→ DOCUMENT SEGMENT

--*--

Given that the drug manufacturers (IIRC) lobbied to be able to at the very least be able to do this (name the drug without discussing both what it does and the side effects and complications), that’s probably also the explanation for the drugs.
As I alluded to above, there are many ads who are mostly trying to make brand name Y a fixture in your head. So when you are looking for something that does X, and you find X and Y that do Z, you choose Y … because it’s not an unknown like X.
Learning languages has come up frequently on SSC and I wanted to plug the method I’m using to learn Japanese kanji. About a month ago I decided I wanted to be able to play Japanese video games in Japanese, and maybe watch the animus with neither subs nor dubs. Japanese has three “alphabets:” hiragana (phonetics used for Japanese words), katakana (phonetics used for transliterated foreign words), and kanji, which are the pictographs representing entire words or concepts imported from China around the 5th-7th centuries (which is neat, because learning the Japanese kanji gets you most of the way towards being able to read Chinese, too). There’s about 2200 kanji in common use, and I think most westerners, when they hear about the thousands of Japanese or Chinese pictographs are floored, and think it’s impossible to memorize such a thing. But this method makes it easy, fast and fun.

--*--

→ COLLECTED DATA

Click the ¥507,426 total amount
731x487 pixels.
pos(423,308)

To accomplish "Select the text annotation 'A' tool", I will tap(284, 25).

--*--

Continue the forum comments on drug advertising and learning Japanese kanji, starting right after their final sentence.

I decided I would go ahead and bite the bullet and learn the english meanings of all 2200 common kanji before going on to pronunciation or spoken Japanese vocabulary. I’ve been at it for 27 days straight, learning 22 kanji a day in about a 30-45 minute “learn new and review old” session. So that’s 594 I have learned, and with this method my recollection is excellent. Yesterday I reviewed 95 kanji and got 100% accuracy, and today I did 98 and only missed 2.
The method works like this: the kanji are often assembled from smaller pictographs called “primitives.” You learn meanings for the common primitives, which is easy because you see them repeated over and over in different kanji. Then, you look at the primitives in a given kanji and tell a story about them that helps you remember the meaning. The story can be anything you want, so long as you remember the narrative, because we’re better at remembering narratives than facts.
So, ⼝ means “mouth.” This is easy to remember because it looks like a mouth. And it’s used in several dozen if not hundreds of kanji. ナ as a primitive means “by one’s side.” Because it looks like a dude holding something by his side. 右, the combination of these two, means “right.” To remember it I tell the story “the mouth by my side is the angel on my right shoulder telling me the right thing to do.”
Then you combine this with another primitive, like ⺾ for plant or flower. Again, very common primitive that’s in lots of kanji so you can’t forget it. 若, which I read as “flower, right” reminds me of the story “the young girl held a flower in her right hand.” The kanji means “young.”
言 means “say,” with a primitive meaning of “words” because it looks like a bunch of words coming up out of a mouth. Combine with young, 諾, “the words of the young aren’t good enough; you need parental consent.” The kanji means “consent.”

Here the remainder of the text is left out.